しかし、まったくといっていいほど反応は返ってこなかった。ハルとムラマサも自分と同じように戸惑いを隠せずに目の前のリントとフーカと対峙している。
いくつも浮かんでくる疑問に正しい答えは見出せそうにない。そのことが一層の不安を掻き立ててくる。
バシャバシャと水飛沫をあげて攻撃を受け止めることでどうにか状況を拮抗させて停滞させようとする俺を嘲笑うかのように、大鎌を持つライラはその口元を歪めた。
ほんの一瞬。
その一瞬こそが俺に決意させた。
ライラならばするはずのない表情。相手を蔑む笑み。それは同じ顔をしていても全くの別人であることを物語っている。
「せやっ」
ガン・ブレイズを僅かに引き、前のめりになったライラを思いっきり殴り飛ばす。
魔導手甲を装備した左手による拳打はライラの腹部を打ち抜き、それを受けたライラは体をくの字に曲げ、その場に崩れ落ちる。
「ユウ!?」
「何をしてんだ!?」
驚愕するムラマサとハルを超えて俺はセッカに合図を送る。
「……任せて」
セッカは素早く移動するとリントの背後に回り込みメイスを思いっきり振り抜いた。
後頭部を打ち抜かれ倒れるリント。
その様子を見たハルは、
「すまないっ」
と言ってフーカを戦斧の腹で思いっきり殴り飛ばした。
似たり寄ったりの距離で沈む三人の姿にノイズが走る。
歪みのなか一瞬目にしたそれは漆黒のスーツを纏った男の姿。それは紛れもなく元の三人とは別人だった。
「まさか俺の言ったことが当たっているとは……」
「……本物は、どこ?」
驚いたと呟くハルの横でセッカが倒れる三人に強い口調で問い掛けていた。しかし返ってきたのは無言のまま平然と立ち上がり大鎌を構える三人の敵意だけ。

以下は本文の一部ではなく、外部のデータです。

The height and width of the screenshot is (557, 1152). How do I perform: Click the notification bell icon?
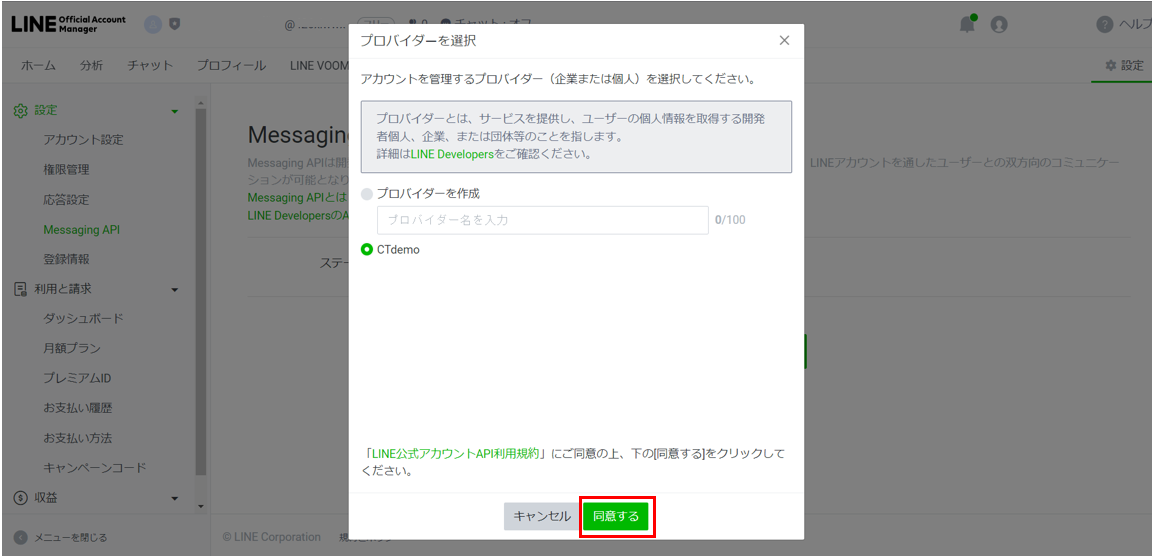(967, 25)
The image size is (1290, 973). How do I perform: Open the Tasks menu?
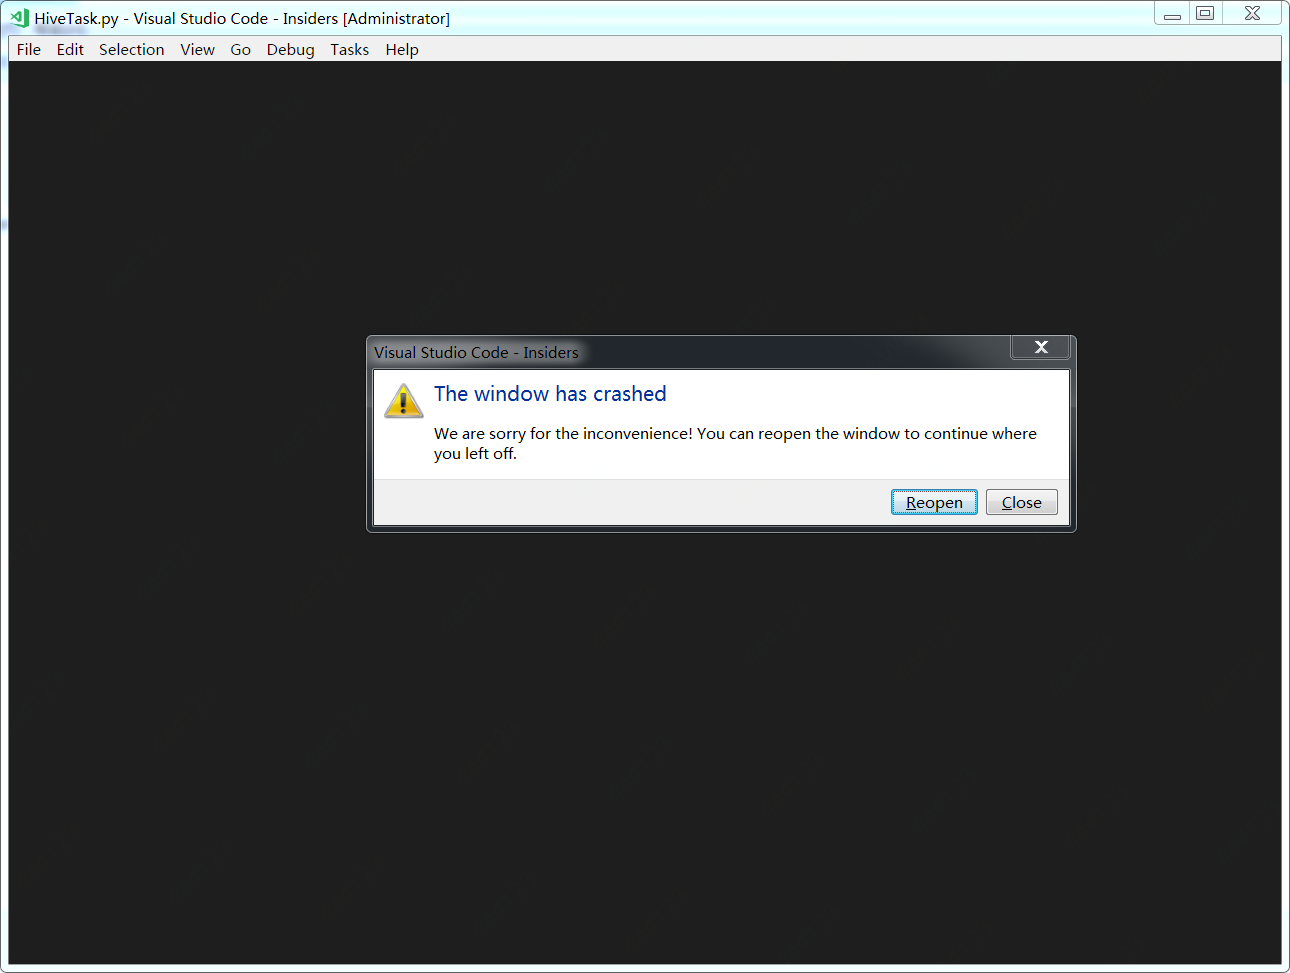(349, 49)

気を取り直し迎撃すべく武器を構える俺の頬を一粒の水滴が濡した。
ポツポツと不規則な音に続き、堰を切ったように降り出した雨。自分たち、そして海面を打ち付ける雨は降り止むこと無く景色を一変させた。
ザーッと音を立てて振り続ける雨は靄を綺麗に払い退けることでほんの僅かに景色をクリアにする。
色を失っていたはずのモノクロの世界に徐々に一つの色が点けられていく。
それは血のような赤。
「えっ!?」
真っ赤に染まった海のなか。その色を弾く岩のような結晶が姿を現わす。そしてそこに貼り付けにされているリント、ライラ、フーカ、セッカを見つけたのだ。
「どういうことだ?」
何故とハルが声を荒げながらセッカを見た。するとセッカは瞬く間に表情を亡くし、無言でメイスを持っていた手に大鎌を携えてそのまま振り下ろした。